In a message dated 5/17/99 8:04:12 PM Pacific Daylight Time,
<< Christopher Wright P.E. >>
I kind of lost you on the analogies. However, I'm not sure we disagree at all.
First, it's important not to misunderstand my intention. There really is only
one individual to protect from a practicioneer who is unqualified to practice
and that is the building owner. It doesn't matter the incompetent is an
engineer, architect or some layperson who decides that he or she can by an
engineering in a shrink-wrap.
However, you can't really expect that the software developer or retail outlet
that sells the product is capable of determining the users competency.
Therefore, the only line of protection that the public has is the same as we
have for incompetence who operate manually - the building official.
One problem is that this is a heavy responsiblity to place on the official
and even he is not immune to abuse of his power.
This does not mean that he should ignore the situation, but we have to trust
that when a professional or non-professional does not show a level of
competency in his work, the building offical should be reqired to investigate
and carry it to the state licensing / registration level if needed.
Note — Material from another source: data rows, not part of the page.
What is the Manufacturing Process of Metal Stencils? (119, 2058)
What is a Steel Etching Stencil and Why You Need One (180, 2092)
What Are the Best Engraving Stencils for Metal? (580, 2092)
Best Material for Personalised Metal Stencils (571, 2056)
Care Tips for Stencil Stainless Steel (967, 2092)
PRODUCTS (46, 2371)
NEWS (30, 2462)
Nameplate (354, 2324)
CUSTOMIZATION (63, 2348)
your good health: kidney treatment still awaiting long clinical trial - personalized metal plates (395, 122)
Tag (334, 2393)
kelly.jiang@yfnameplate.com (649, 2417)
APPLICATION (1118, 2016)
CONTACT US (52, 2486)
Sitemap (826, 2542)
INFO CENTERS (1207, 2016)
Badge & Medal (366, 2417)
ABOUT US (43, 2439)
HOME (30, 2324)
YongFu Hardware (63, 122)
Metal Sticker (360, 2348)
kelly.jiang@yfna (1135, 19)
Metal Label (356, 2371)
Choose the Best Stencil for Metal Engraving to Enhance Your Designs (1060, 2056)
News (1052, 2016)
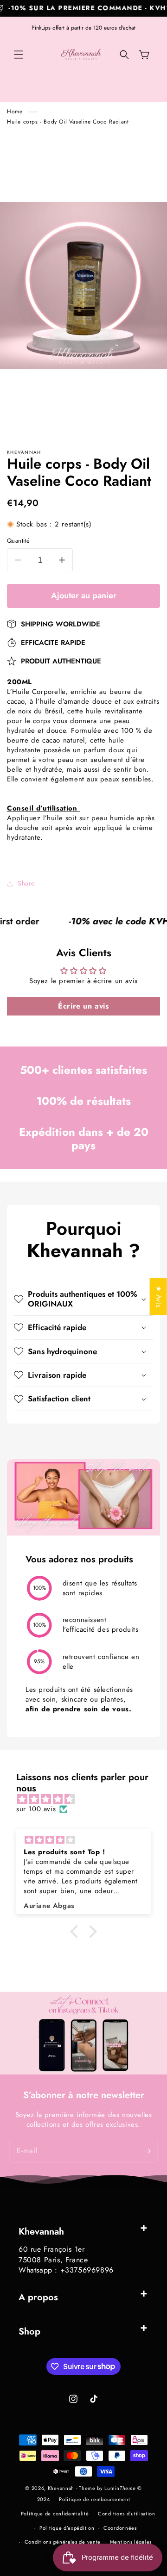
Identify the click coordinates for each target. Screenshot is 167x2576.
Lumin (119, 2488)
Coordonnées (120, 2528)
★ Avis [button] (159, 1297)
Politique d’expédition (66, 2528)
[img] (88, 1799)
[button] (18, 54)
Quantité (18, 540)
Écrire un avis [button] (83, 1006)
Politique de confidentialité (55, 2513)
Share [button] (26, 883)
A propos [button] (38, 2297)
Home (14, 111)
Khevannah (61, 2488)
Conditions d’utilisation (126, 2513)
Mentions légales (131, 2541)
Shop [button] (29, 2331)
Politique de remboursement (94, 2499)
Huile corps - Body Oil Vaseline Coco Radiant (67, 122)
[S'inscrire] (147, 2151)
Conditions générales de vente (63, 2541)
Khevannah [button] (41, 2231)
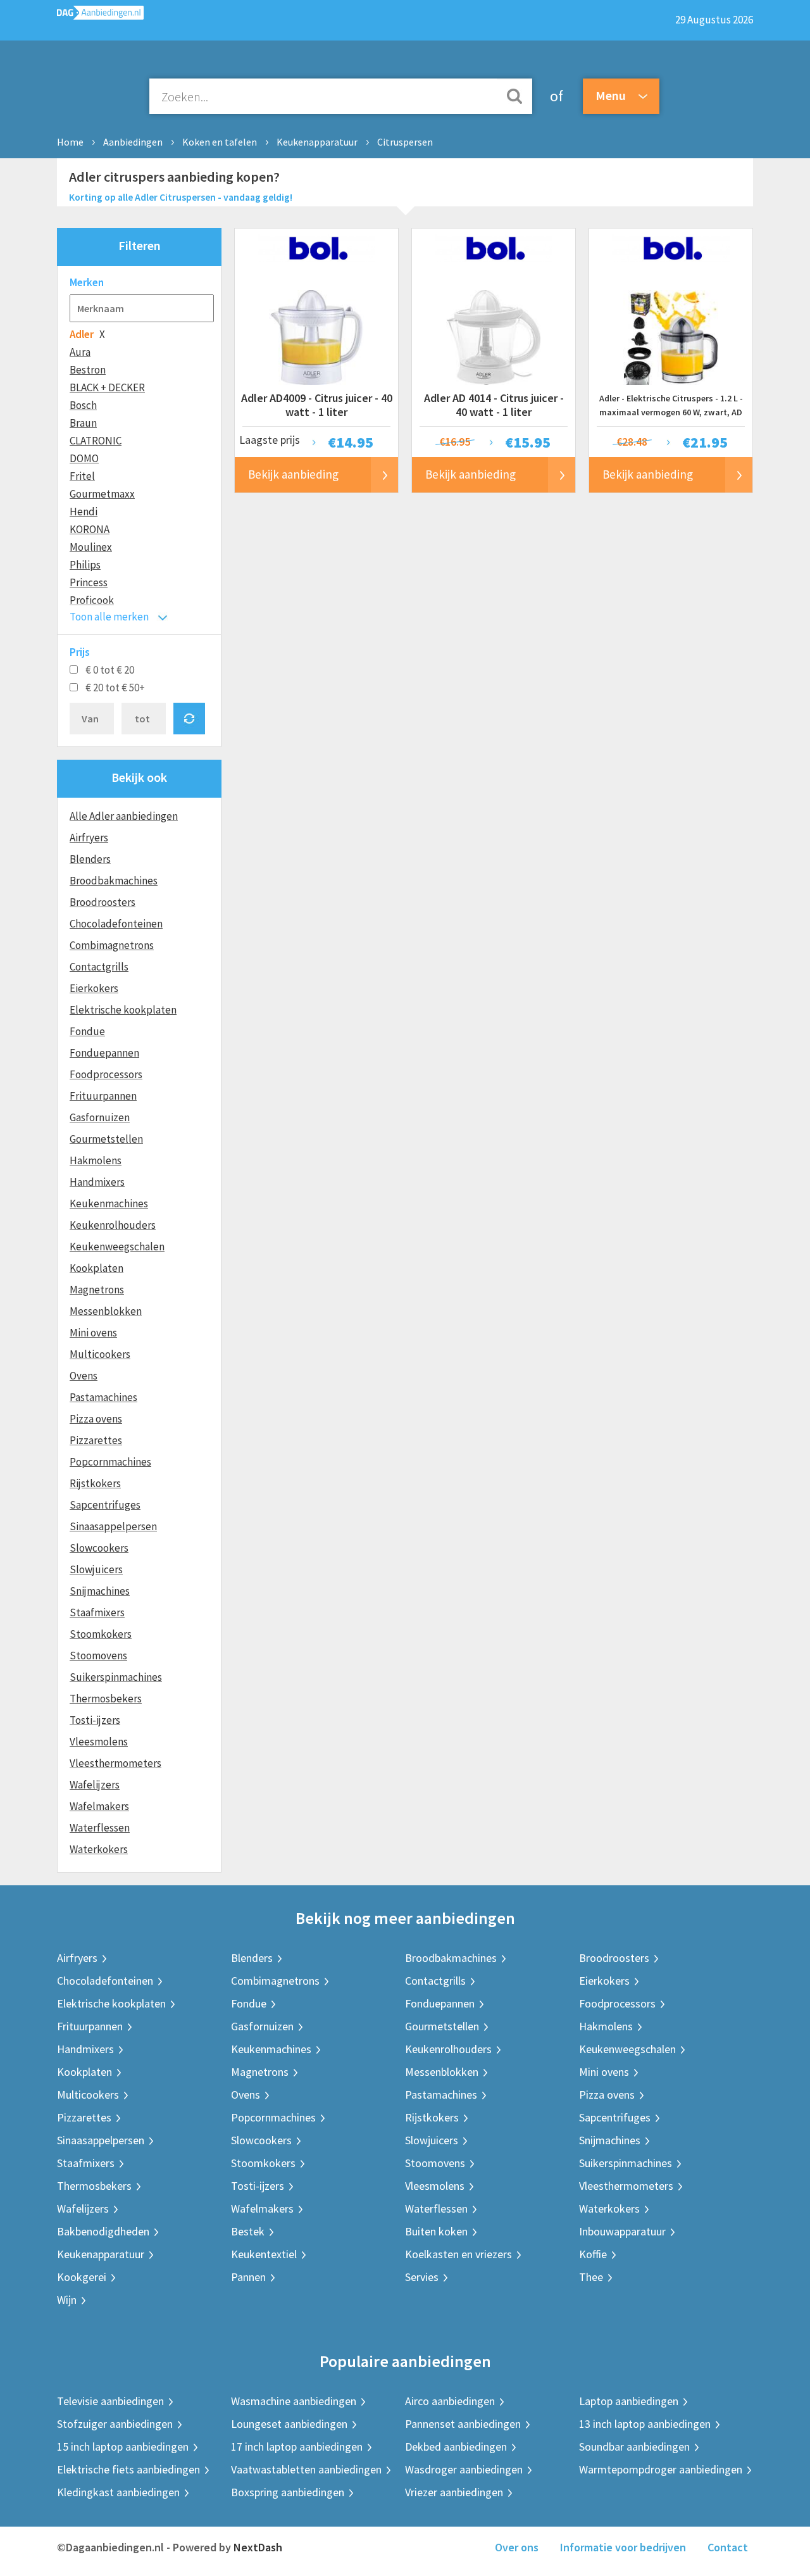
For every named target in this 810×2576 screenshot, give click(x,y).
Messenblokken (106, 1311)
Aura (80, 352)
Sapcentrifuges (105, 1505)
I don't agree that the owner is responsible for who he hires. In the case of
engineers, most homeowners believe that the architect does all the work and
rarely understands when he is told that he has to pay thousands to an
engineer for services he does not understand. Owners also believe that when
the building official places his permit stamp on the drawings, everything is
equal - including quality of construction.
The reason is that the public is simply ignorant of the professional
responsiblities and why not? They may enter into contract with an engineer
only once in their lifetime. Why not trust your contractor or architect who
you may use more than once?
I believe that incompetence should be captured at the plan review stage and
steps should be taken to prevent those who abuse the priviledge from
practicing until they become competent.